__DESCRIPTION OF THE TASK__. Among the entries that follow, tally the lines with the string "this". Give no more than the number.

<<<<

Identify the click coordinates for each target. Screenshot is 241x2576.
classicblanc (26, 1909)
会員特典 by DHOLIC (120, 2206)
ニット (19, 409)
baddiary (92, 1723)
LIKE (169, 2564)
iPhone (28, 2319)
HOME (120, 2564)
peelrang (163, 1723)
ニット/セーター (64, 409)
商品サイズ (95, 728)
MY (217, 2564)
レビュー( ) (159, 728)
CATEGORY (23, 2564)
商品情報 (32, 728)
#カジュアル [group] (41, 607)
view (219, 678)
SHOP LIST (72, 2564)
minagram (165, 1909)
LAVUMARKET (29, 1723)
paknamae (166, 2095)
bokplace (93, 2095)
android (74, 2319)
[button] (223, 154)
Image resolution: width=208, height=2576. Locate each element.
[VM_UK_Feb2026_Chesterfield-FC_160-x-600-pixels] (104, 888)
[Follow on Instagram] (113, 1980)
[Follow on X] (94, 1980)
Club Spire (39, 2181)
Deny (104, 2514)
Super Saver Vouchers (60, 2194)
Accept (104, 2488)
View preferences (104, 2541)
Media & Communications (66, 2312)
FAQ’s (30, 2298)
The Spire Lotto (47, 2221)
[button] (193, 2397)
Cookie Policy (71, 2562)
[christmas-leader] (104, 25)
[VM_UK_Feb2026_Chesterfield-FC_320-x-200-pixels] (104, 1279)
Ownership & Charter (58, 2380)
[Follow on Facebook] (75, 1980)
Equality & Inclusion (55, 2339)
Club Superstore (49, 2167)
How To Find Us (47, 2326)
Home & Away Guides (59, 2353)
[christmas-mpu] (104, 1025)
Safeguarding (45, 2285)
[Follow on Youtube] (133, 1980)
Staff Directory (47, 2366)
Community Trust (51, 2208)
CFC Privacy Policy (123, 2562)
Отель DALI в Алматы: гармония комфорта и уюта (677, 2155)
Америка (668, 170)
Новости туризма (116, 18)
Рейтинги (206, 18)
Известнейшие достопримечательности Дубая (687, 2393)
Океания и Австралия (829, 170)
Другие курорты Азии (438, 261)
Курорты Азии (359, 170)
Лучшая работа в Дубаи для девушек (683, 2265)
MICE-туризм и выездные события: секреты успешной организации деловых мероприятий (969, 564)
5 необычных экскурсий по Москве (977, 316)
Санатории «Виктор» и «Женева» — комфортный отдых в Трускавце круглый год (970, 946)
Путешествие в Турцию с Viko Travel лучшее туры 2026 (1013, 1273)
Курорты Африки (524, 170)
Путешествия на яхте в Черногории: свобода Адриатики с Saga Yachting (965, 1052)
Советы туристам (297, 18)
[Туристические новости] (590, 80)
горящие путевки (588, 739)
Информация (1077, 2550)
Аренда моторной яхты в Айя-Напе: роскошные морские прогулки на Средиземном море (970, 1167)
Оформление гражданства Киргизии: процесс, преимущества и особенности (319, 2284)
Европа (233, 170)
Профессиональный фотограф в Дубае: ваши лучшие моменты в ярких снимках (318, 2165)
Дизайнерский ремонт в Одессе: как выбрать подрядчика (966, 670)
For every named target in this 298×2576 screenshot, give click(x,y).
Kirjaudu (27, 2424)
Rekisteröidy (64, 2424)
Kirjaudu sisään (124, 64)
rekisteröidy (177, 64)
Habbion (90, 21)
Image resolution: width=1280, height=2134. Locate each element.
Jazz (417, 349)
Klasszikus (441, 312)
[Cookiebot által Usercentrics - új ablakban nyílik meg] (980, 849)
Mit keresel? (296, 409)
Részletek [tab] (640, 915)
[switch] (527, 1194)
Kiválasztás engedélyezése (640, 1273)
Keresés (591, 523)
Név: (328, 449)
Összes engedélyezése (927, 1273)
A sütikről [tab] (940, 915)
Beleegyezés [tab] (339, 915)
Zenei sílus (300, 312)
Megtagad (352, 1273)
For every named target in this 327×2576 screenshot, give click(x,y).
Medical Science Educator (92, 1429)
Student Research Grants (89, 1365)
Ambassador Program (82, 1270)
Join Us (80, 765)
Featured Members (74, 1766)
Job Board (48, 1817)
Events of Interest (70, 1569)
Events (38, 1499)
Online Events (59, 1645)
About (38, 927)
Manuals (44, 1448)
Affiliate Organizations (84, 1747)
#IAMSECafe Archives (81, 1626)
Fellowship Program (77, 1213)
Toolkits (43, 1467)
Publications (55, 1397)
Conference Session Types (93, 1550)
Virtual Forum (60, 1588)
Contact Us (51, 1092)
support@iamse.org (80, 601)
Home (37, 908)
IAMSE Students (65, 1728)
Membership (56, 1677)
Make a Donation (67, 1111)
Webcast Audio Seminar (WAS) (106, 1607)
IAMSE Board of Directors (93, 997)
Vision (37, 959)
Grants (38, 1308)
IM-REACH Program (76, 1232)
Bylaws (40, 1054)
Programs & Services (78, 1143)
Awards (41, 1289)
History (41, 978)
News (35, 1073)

>>>>

__ANSWER BELOW__. 2